Entries on MPs provide: a list of policies that they have opposed and supported; their rate of attendance (how often they show up in Parliament to vote for bills); their rate of rebellion (how often they vote along party lines); their political allies (determined by assessing their agreement with other politicians); recent bills they have voted on; and, a list of their conscience votes.
The Australian Broadcasting Corporation’s Vote Compass is an online tool designed by political scientists to help you figure out what political parties best align with your views.
Vote Compass works by asking you about your opinions on key political issues and comparing your responses with those of various political parties. After completing a short survey, you will then be shown your position (and the positions of parties) on a political compass.
Below the Line is a free tool which allows you to design your own how-to-vote cards. The tool opens up for use every federal election.
You can pre-select your voting preferences and print off those preferences to guide yourself and others on election day. Below the Line also shows you exactly what the how-to-vote cards of various parties in each electorate, will look like.

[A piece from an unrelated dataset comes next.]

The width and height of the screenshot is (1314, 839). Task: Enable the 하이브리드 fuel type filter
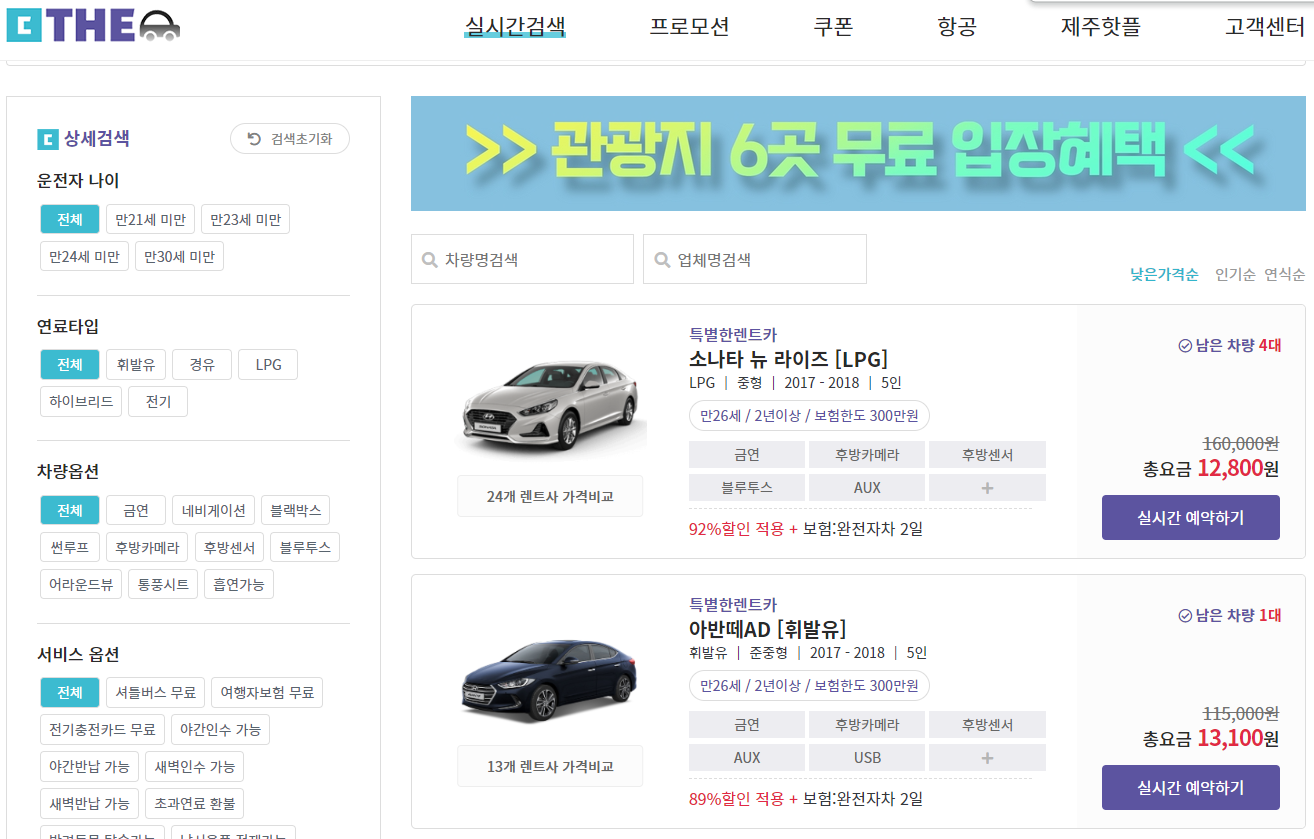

Run by the ABC and RMIT, Fact Check uses publicly available data and research to determine “the accuracy of claims by politicians, public figures, advocacy groups and institutions engaged in the public debate”.
All Fact Check determinations “fall into three colour-based categories: in the red, in the green or in between – red being a negative ruling, and green being a positive.” Where mistakes are made, Fact Check publishes corrections and changes their gradings.

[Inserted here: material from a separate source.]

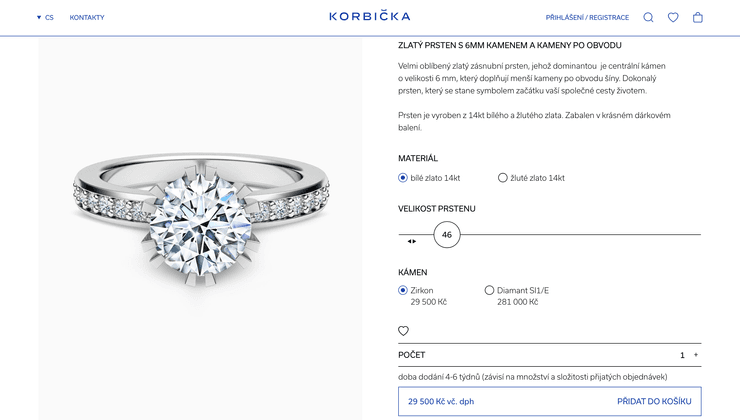Increase quantity with the plus sign
740x420 pixels.
pos(696,355)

Antony Green is the Chief Elections Analyst for the ABC. During major Australian elections, Green provides in-depth and round-the-clock commentary on election results, as they come in.
Since 1989, Green has successfully predicted the outcomes of most Australian elections. Green’s predictions can now be found on the ABC’s website and the ABC’s primary FreeView channel. An archive of Green’s predictions is available here.
The Australian Electoral Commission’s Transparency Register provides free access to the historical and annual returns of registered political parties, associated entities, third parties, candidates, Senate groups and donors.
Australians can use the register to see exactly where parties’ donations come from, and how those donations are used.
The Australian Government’s Transparency Portal provides Australians with access to publications, data, and financial reports, on and from Australian Government departments.